Les membres du gouvernement sont proposés non par le Premier Ministre, mais par les partis politiques signataires de l’accord de Marcoussis. Les partis choisissent leurs portefeuilles et les militants chargés de les gérer. A partir de ce moment, les ministres ne sont plus responsables devant le Chef de l’Etat et ne rendent compte qu’au président de leur parti d’origine, dont le seul objectif devient la démolition des institutions de la République, l’éviction de Laurent Gbagbo et la prise du pouvoir sans élections et sans avis du peuple. Le gouvernement devient alors pléthorique et son niveau d’incompétence s’élève. Le pouvoir de révoquer les ministres que la Constitution reconnaît au Président de la République lui est contesté. Depuis cette date, personne ne peut virer un ministre sans être accusé de porter atteinte au processus de paix. Ni Seydou Diarra, ni Laurent Gbagbo ni qui que ce soit d’autre, n’a ce droit. Même lorsque les belligérances se taisent sur les fronts militaires, dans les cercles du pouvoir au Plateau, à Abidjan, elles font rage entre la Primature et le Palais Présidentiel d’une part et entre les ministres eux-mêmes de l’autre.

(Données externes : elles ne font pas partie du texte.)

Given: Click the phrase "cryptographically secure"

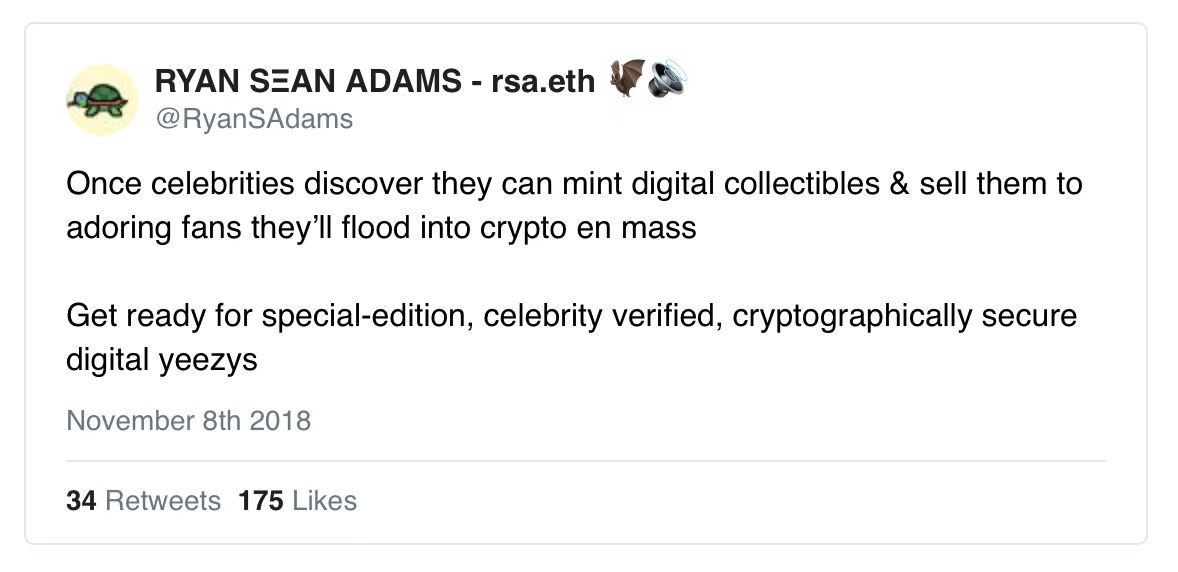Looking at the screenshot, I should [x=904, y=316].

C’est à ce moment que les dérapages se mettent en route. La Constitution étant corrompue, les institutions suivent aussitôt. La corruption se généralise avec ce type de gouvernement dit de «Réconciliation Nationale». Et les refondateurs, qui sont eux aussi des humains, perdent leurs repères et se laissent aller, avec négligence, dans le piège de la mauvaise gouvernance. L’ordre et la discipline qui avaient marqué les premières années de pouvoir de Gbagbo cèdent la place au désordre et à l’indiscipline dès 2003. Le racket, la tricherie aux examens et concours, les pots de vins, les trafics d’influence, l’enrichissement rapide injustifié, qui étaient en train d’être maîtrisés durant les premières années de la Refondation, se déchaînent et se réinstallent comme au temps du parti unique (1960-1990) et avec des allures qui ressemblent à celles de l’ère du multipartisme sans démocratie (1990-2000).

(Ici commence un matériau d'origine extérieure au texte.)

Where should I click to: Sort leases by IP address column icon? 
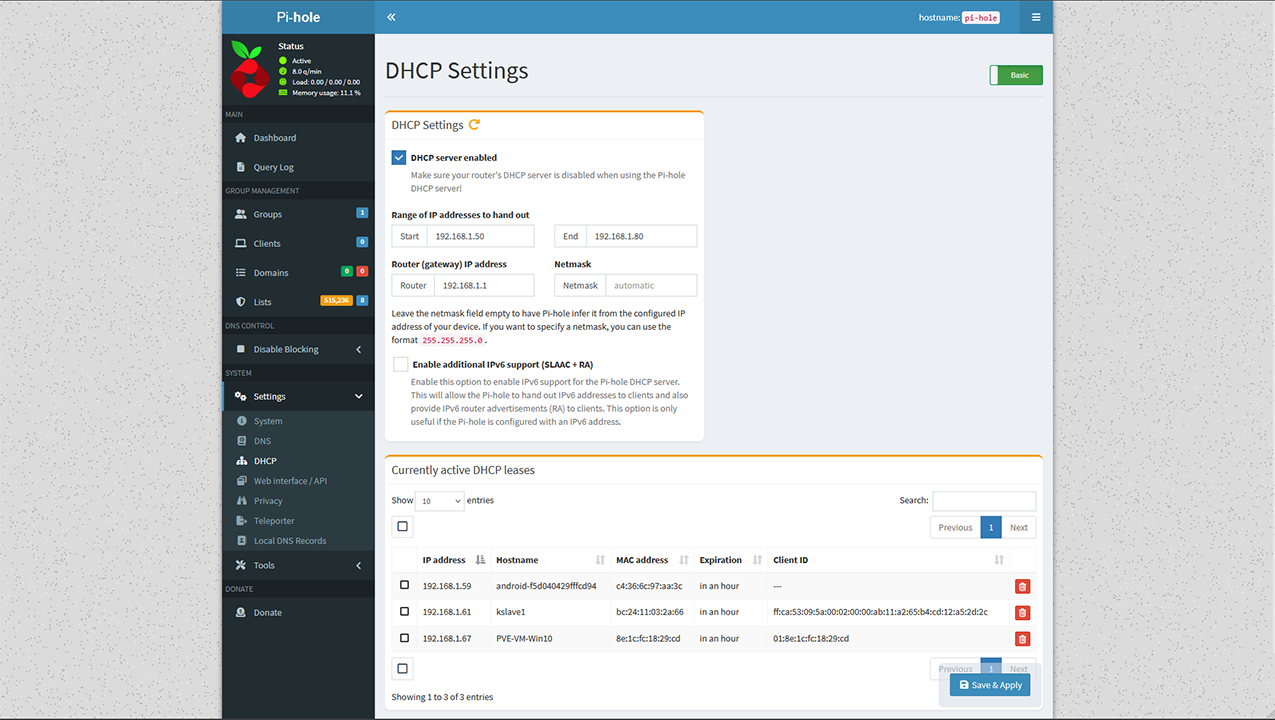pyautogui.click(x=481, y=560)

La Refondation devient la Rebfondation. L’ancien régime se rebelle contre les refondateurs, qui bien qu’ayant bloqué et contenu la rébellion militaire et politique, se sont laissés aller à la dégénérescence morale inspirée, en absence de toute autorité, par l’impunité et l’apologie de la mauvaise gouvernance. A l’époque de l’opposition, les refondateurs n’acceptaient pas les atteintes à l’éthique de la démocratie et de la société ouverte. Aujourd’hui, avec la Rebfondation, nous gardons un silence coupable sur les violences faites à l’éthique, quand nous n’applaudissons pas les hauts faits de ces nouveaux «grilleurs d’arachides».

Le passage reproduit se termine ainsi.